Does awk use separate chaining, open addressing or does it have its own way of handling collisions in a hashmap?
Do gawk and nawk implement the same algorithm?
Thank you.
Does awk use separate chaining, open addressing or does it have its own way of handling collisions in a hashmap?
Do gawk and nawk implement the same algorithm?
Thank you.
Check https://www.gnu.org/software/gawk/manual/gawk.html#Other-Environment-Variables
This specifies two environment variables which "influence how gawk behaves". There is a warning that these are meant for use by the gawk developers for testing and tuning, and are subject to change.
INT_CHAIN_MAX
This specifies intended maximum number of items gawk will maintain on a hash chain for managing arrays indexed by integers.
STR_CHAIN_MAX
This specifies intended maximum number of items gawk will maintain on a hash chain for managing arrays indexed by strings.
So it would appear that gawk manages key hash collisions by chaining the affected full keys from the single hash.
It is not clear what gawk does when this "maximum" is reached, as it cannot easily resolve that single chain.
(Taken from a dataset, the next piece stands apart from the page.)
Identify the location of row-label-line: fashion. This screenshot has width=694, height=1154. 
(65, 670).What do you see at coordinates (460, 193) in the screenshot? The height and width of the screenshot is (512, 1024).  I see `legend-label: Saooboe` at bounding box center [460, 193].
From other material (which I cannot now find) I suspect these maxima are the average chain length for the array as a whole: so when the average is exceeded, it can allocate a larger initial hash which will redistribute the former collisions, and then rebuild all the chains.
It is also known that "all array indexes are strings". But also, that iterating over an array indexed by small integers does iterate in numeric order (up to some limit of the order of thousands). Gawk is probably more heuristic than would be expected. It could keep each array as a direct index lookup for small ints, plus a hash for other strings, for example.